Synthetic studies of FR900482: Promising method to construct the bicyclic hydroxylamine hemi-ketal ring system

Intramolecular reductive amination is utilized as a key &membered ring-forming cyclization reaction to construct the novel bicyclic hydroxylamine hemi-ketal ring system of FR900482.

The recently discovered anti-tumor antibiotic FR-900482 (1) was obtained from the fermentation harvest of Streptomyces sandaensis No. 6897 at Fujisawa Pharmaceutical Co. in Japan.2 The derived triacetate, FK973 (2) has shown very promising activity3 against various transplanted murine and human tumors.
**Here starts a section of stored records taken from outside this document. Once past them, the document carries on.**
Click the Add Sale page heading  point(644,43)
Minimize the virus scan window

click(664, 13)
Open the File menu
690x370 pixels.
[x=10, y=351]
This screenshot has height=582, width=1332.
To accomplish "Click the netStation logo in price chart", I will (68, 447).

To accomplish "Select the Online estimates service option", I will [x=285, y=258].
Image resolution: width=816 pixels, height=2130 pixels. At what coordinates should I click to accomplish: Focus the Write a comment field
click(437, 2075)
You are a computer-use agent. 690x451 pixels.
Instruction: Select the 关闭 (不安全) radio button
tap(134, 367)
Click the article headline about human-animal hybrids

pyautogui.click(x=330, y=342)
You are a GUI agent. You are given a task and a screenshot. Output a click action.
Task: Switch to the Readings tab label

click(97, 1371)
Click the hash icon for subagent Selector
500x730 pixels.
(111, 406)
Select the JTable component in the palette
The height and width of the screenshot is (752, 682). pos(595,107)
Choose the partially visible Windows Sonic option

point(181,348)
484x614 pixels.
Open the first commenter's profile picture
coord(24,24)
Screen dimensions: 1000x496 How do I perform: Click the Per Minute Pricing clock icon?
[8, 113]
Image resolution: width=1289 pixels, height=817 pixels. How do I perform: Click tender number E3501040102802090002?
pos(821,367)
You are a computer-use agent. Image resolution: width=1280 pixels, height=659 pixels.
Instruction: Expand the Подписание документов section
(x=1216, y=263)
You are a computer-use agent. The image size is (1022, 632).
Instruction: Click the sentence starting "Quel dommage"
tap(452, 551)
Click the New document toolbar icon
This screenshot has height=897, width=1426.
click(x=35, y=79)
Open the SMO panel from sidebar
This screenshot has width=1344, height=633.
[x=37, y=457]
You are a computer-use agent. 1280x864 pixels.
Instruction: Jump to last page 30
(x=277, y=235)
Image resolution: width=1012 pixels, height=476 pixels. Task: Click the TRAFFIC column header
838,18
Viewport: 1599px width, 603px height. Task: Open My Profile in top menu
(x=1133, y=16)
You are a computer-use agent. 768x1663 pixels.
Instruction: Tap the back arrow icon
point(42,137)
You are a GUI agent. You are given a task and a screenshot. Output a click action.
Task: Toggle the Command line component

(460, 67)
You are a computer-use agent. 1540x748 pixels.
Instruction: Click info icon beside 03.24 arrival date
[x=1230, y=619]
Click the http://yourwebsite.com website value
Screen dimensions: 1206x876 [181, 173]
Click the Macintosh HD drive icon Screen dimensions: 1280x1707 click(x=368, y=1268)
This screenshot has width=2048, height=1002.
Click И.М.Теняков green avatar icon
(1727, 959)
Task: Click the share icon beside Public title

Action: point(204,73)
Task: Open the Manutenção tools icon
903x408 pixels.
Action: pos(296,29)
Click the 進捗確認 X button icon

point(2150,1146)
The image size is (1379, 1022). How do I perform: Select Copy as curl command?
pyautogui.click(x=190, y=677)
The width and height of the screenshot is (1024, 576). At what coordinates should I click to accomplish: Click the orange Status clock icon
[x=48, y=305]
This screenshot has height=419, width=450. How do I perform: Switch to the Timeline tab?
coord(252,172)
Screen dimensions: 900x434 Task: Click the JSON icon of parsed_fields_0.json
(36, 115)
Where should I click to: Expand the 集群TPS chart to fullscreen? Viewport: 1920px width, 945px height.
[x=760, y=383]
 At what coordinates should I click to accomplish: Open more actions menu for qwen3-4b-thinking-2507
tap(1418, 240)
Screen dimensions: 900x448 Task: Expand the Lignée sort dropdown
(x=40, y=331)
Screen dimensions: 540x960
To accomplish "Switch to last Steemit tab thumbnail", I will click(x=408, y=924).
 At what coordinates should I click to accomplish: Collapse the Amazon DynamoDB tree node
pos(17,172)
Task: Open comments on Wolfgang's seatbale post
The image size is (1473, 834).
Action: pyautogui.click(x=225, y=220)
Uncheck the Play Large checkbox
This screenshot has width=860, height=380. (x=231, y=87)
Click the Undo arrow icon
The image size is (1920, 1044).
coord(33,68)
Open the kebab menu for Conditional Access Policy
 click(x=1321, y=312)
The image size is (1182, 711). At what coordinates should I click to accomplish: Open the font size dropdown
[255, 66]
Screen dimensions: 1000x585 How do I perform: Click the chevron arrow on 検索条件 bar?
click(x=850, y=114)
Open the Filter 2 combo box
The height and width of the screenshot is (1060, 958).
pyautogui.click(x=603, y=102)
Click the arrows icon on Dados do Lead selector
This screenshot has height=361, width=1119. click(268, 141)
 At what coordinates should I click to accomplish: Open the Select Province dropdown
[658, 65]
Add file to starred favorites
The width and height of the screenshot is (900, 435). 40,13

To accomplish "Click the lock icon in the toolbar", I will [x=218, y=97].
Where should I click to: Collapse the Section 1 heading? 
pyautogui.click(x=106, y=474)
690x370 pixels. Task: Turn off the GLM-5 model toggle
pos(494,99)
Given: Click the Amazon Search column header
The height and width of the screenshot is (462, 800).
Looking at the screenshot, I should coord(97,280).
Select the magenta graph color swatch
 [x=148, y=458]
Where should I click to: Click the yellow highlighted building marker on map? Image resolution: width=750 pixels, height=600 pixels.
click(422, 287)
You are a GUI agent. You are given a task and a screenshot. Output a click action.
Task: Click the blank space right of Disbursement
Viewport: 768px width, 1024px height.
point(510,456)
These substances are structurally related to mitomycin C but lack the quinone moiety and contain the novel hydroxylamine hemi-ketal. FK973 has been shown4 to form DNA-DNA cross-links and DNA-protein cross-links in L1210 cells; unlike the mitomycins and other quinone anti-tumor antibiotics, FK973 does not cause oxidative scission of single-strand DNA. Furthermore, FK973 is ca three-fold more potent than mitomycin C and has significantly lower toxicity. Syntheses of these novel structures or approaches to the unique dihydrobenzoxazine ring system have not yet appeared. In this paper, we wish to detail the first successful construction of the unique central bicyclic hydroxylamine hemi-ketal ring system of these medicinally significant substances.